何だか……何だか、ねぇ? ワンスは、珍しいことに少し居たたまれなかった。
「ありがと。よくこんなの作れるな」
「たった一つの取り柄ですからね。いただきま~す」
「じゃあ、遠慮なく。いただきます」
ぱくぱく。もぐもぐ。ごっくん。
「うまっ! いやいやいや、おかしいだろ。めっちゃくちゃ美味いな! この材料でどうやったんだよ、なんだこれ」
「あ、良かったです~」
「うーん、お前を料理人にして店でも開くかな……儲かりそう」
「また仕事のこと考えてますね、ふふふ」
「やばい、癖になるほど美味しい」
そんな風に二人であーだこーだ話ながら美味しい料理を食べていると、先程までハンドレッドと対峙していたことも、なんだか現実味がなくなってくる。しかし、あれはまぎれもない現実。二人は食べ終わった皿を片付けて、リビングのソファで紅茶を飲みながら話をした。
「しばらくの間、フォーリアはハンドレッドの前に出さないことにした」
「……と、いいますと?」
「フォーリアはしばらく待機ってこと」
「え!! クビですか!」
「クビじゃなくて、待機な」
「待機。なんだか分かりませんが、クビではないなら良いです! ワンス様の言うことを聞きます」
「そうしてくれ。ハンドレッドの目がまじでやばかったからな。あれは久々に焦った」
「ひえ、そんなにですか。ゾワリとしました……」
フォーリアは鳥肌が立ったのだろう。両腕をさするようにして怖々としていた。
「安全を確保したらフォースタ邸に戻すから」
「はい!」
「戻すは戻すが……。計画が終わるまで残り十五日。悪いけど、買い物もしないでずっと家にいて欲しい」
「それは大丈夫ですけど。食事はどうしましょう?」
「そこらへんは俺が何とかするから安心して」
「はい、よろしくお願いします」
ニコッと微笑んで了承するフォーリアに、ワンスは少しだけ呆れた。なんでも言うことを聞き過ぎだ。
「まあ、そんなとこかな。今日は疲れただろ、もう寝ろ」
「はい、……いえいえ、待ってください。この家、ベッドが一つでした」
「あぁ、フォーリアが使え。俺は仕事するし、寝たとしてもソファでいい」
「え!? 家主の方を放り出してスヤスヤぬくぬくなんて出来ません! ワンス様がベッドを使ってください」
「出た。この不毛なやり取り、お約束だよな」
ワンスは『ふむ』と思案するようにしてから、フォーリアを足の先から頭のてっぺんまでスイーッと眺めた。そして『あ、いいこと思いついた!』みたいな顔でニヤリと笑う。とてもとても意地悪な……いや、もはや極悪な笑顔だった。
「いや、風邪を引いたら大変だ。フォーリアがベッドを使ってくれ」
「ダメです! ワンス様が使ってください!」
「いやいや、フォーリアが使ってくれ」
「ワンス様が使って!」
「フォーリアが使えって」
フォーリアは思い通りにいかない歯痒さを感じてしまったのだろう、有りがちなその言葉を言ってしまった。

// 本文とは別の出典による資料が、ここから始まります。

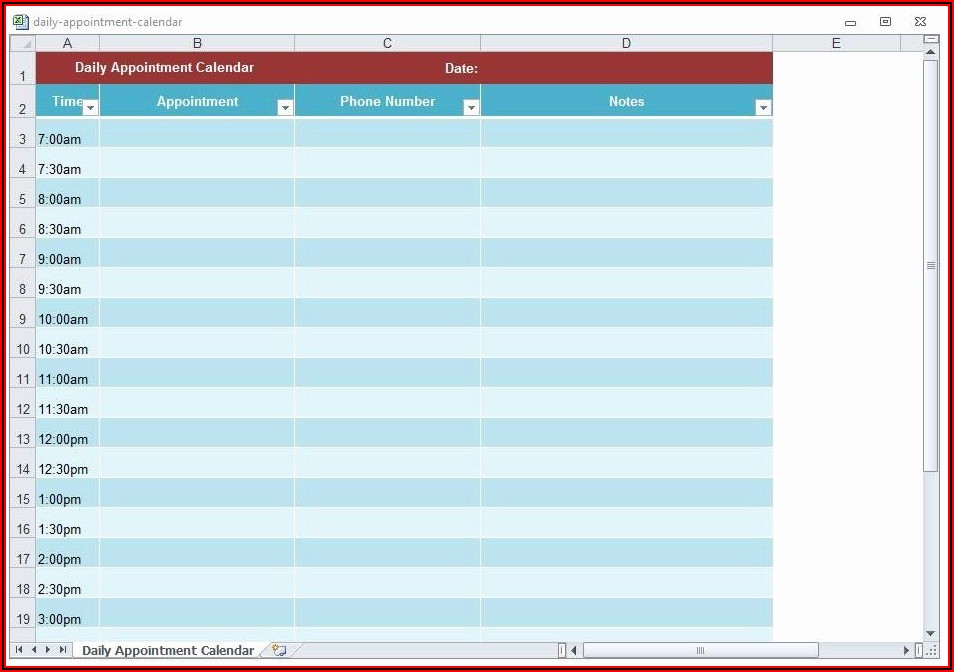The height and width of the screenshot is (672, 954).
Task: Select column B header
Action: point(197,43)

「もー!! そんなに言うなら二人で使いましょう! 一緒に寝ましょう!」
「ナンダッテ!? よし、そうしよう」
フォーリアの『二人でベッドイン』発言を聞くや否や、ワンスは彼女の手を引いて、まさに引きずるようにベッドに連れて行った。ドサッと押し倒せば、僅か数十秒で男女がベッドイン。ワンスは、彼女を組み敷いてやたらいい笑顔でニコリと笑った。
「あの、ワンス様……?」
「お前さぁ、俺からは絶対手出されないって思ってんだろ?」
「え!! ぎくり!」
図星だった。フォーリアは、彼が全く靡かないことから、こんな状況で二人きりだったとしても、まさか艶やかな何かが起こるなんてことはないと、なんとなーくふんわりと根拠もなく思っていた。

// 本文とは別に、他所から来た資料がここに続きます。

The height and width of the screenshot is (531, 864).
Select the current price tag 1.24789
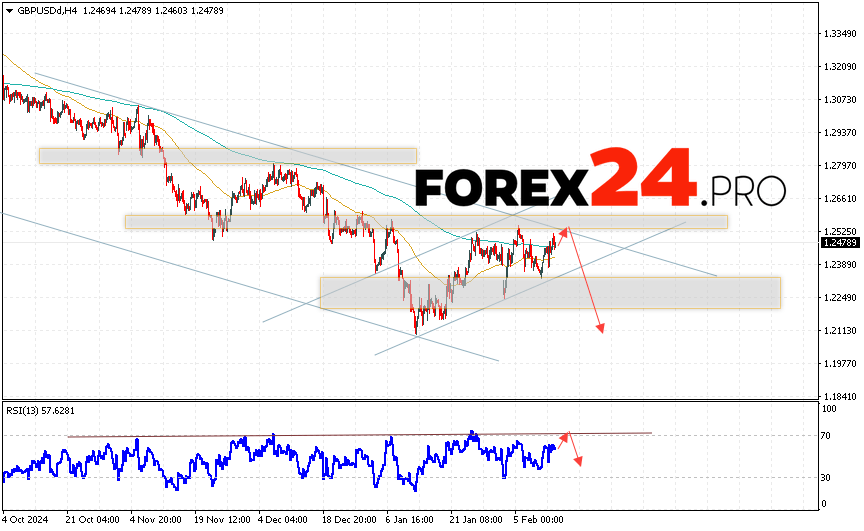[839, 242]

だからこそ、先日のキスもフォーリアから積極的に攻めたし、ドレスを脱がすことを了承したのも、こんなシャツ一枚でウロウロするのも、全てそういうわけだ。フォーリアの考えなしの無防備というより、これまでのワンスが築き上げた『仕事人間・鉄壁草食男子』に対する全幅の信頼であった。
「やっぱりな。騙されてやんの、ばーか」
そう言うと、ワンスはフォーリアにキスをし始めた。
「ん……」
二回目の濃いキスに、フォーリアの頭はすぐに沸点まで達する。ワンスの舌がフォーリアの口の中を攻める度に、二人の熱が混ざり合ってより高く、熱くなっていった。
「鼻で息するんだよ」
苦しそうなフォーリアを見て、ワンスがクスリと笑いながら教えてあげるも、フォーリアは赤い顔をしながら「ふ……?」と声を零すだけで、意識の半分以上は天に召されているようだった。
それを良いことに、ワンスは彼女の首筋から鎖骨にかけて、いくつもキスを落としながら話を続けた。
「いつもならスルーするところだけど、今日は無理」
「え……?」
「脱衣所から始まって八年前だの一目惚れだの、完全にお前が悪い。めちゃくちゃムラムラする、やばい」
「むら……? え?」
気が付くと、フォーリアのシャツはボタンが全て外されていた。着替えはないからシャツ一枚しか着ていないのに。フォーリアは、それに気付いて「はっ!」と、一瞬で意識が戻った。
「脱がしやすくていいな」
「あ、あの! 待って、」
「脱衣所で押し倒されなかっただけ有り難いと思え。ほら……フォーリア、舌出して」
「え? ん……」
そして、またキスが降ってくる。抵抗しようにも、抵抗の仕方も分からなかった。ワンスが好きで、好きな人からの熱いキスを拒むなんて、そんな複雑なことがフォーリアにできるはずもなかった。好きだからキスをする。簡単なことだった。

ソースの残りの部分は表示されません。